Ils marchaient dans les rues. Il avait ce pas étrange qu'ont les pharaons des statues antiques. Elle dansait et flottait à ses côtés comme une collégienne sèchant ses cours.

Ils montaient l'escalier, sa jolie croupe balancée à chaque marche. Le souffle leur était court des étages et de la peur.

Il embrassait sa jolie bouche rose aux lèvres accueillantes, caressait ses beaux cheveux de feu, il se nichait dans son cou, la lèchait là où il pouvait, embrassait ses yeux emplis d'inquiétude apaisée.

Peu à peu, sans qu'ils sachent comment, ses cuisses blanches, ses jambes nues se retrouvaient prises dans les mains du mâle, caressées, dessinées comme de beaux vases d'albâtre. Ses seins eux-mêmes sortaient des vêtements, les pointes sucées, lèchées, gentiment tiraillées. Elle souffrait de plaisir.

Dans le lit, elle était nue et lui se délectait du repas qu'elle lui offrait.
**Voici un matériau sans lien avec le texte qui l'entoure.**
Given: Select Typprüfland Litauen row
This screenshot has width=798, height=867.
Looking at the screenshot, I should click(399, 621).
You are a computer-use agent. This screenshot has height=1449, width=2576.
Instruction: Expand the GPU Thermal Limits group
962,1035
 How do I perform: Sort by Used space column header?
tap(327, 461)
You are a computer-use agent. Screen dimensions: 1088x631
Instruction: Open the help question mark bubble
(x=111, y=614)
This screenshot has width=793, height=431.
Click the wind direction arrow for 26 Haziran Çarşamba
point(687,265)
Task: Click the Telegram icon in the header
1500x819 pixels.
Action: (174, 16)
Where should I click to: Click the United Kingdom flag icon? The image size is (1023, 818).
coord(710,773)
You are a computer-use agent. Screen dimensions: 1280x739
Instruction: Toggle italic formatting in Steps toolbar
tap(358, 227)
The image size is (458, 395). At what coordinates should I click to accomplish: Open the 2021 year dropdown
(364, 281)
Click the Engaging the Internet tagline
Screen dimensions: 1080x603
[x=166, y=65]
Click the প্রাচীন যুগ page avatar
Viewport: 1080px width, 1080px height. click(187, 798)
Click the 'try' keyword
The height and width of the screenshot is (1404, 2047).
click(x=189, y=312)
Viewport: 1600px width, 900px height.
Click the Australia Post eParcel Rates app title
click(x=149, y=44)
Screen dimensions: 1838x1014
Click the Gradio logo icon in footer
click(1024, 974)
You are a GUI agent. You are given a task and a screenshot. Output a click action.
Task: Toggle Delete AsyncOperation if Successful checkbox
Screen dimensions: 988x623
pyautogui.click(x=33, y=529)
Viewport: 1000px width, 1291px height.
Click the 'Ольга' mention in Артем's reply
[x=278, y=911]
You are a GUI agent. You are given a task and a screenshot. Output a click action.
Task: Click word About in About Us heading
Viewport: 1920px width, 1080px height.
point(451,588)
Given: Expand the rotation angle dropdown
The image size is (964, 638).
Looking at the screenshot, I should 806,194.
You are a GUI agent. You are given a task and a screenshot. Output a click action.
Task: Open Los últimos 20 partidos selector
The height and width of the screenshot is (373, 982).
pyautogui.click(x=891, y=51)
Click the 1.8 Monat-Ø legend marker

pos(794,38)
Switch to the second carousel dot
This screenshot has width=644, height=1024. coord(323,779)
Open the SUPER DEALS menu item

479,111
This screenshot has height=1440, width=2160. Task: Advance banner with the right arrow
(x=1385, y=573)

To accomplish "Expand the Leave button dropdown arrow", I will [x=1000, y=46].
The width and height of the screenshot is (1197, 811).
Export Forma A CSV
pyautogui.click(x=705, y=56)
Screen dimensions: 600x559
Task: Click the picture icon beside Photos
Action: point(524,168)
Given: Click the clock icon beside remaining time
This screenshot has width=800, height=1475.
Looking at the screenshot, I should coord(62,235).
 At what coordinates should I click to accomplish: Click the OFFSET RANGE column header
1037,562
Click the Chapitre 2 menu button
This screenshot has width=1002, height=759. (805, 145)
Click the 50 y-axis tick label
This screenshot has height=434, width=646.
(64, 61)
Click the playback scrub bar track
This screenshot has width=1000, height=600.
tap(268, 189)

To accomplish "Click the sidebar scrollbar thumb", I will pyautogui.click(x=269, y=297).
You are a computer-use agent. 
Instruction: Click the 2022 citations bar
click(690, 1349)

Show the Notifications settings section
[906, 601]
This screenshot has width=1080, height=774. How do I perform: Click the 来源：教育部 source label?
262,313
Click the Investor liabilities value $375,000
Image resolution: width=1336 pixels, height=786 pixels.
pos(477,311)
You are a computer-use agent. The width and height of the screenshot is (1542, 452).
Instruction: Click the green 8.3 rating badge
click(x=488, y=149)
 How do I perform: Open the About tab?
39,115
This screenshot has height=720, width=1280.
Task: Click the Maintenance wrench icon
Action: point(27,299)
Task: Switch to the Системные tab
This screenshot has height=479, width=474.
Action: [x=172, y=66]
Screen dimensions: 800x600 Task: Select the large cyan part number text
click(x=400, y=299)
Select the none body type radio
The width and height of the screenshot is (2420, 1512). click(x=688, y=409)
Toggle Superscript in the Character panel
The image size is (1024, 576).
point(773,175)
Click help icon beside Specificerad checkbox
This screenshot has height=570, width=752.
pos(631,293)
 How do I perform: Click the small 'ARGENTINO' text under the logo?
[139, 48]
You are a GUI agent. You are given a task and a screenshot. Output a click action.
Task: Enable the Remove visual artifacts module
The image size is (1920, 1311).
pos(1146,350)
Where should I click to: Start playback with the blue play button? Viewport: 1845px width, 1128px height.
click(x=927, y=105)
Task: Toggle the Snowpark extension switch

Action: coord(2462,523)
A petites lappées, comme un chat affamé, il dégustait sa peau blanche et sa chair tendre. Devant, derrière, dessous ... Ses mains effleuraient, frôlaient ses trésors cachés, ses petits secrets enfouis entre les fesses, entre les cuisses. Sa langue lèchait la porcelaine de son corps, dont il ne voulait rien laisser.

Il la dévora, l'envahit, la transperça, la savoura. Il voulait sentir le moindre frémissement de ses chairs amoureuses. Il voulait la manger toute entière. Il voulait dévorer ses seins, manger son ventre, il voulait transpercer ses entrailles. L'ogre triturait les chairs qu'il allait engloutir, dépecer, déchirer. Il fouillait ses entrailles, ses viscères. Il finit par trouver le coeur ! Il le tenait là, entre ses mains tremblantes, palpitant et rouge !

Comme la chat terrible apporte à sa maîtresse la pauvre souris martyre, il apporta à la sienne la proie qu'il venait de voler dans l'écrin de porcelaine, ce pauvre coeur martyre et palpitant et tiède de vie femelle.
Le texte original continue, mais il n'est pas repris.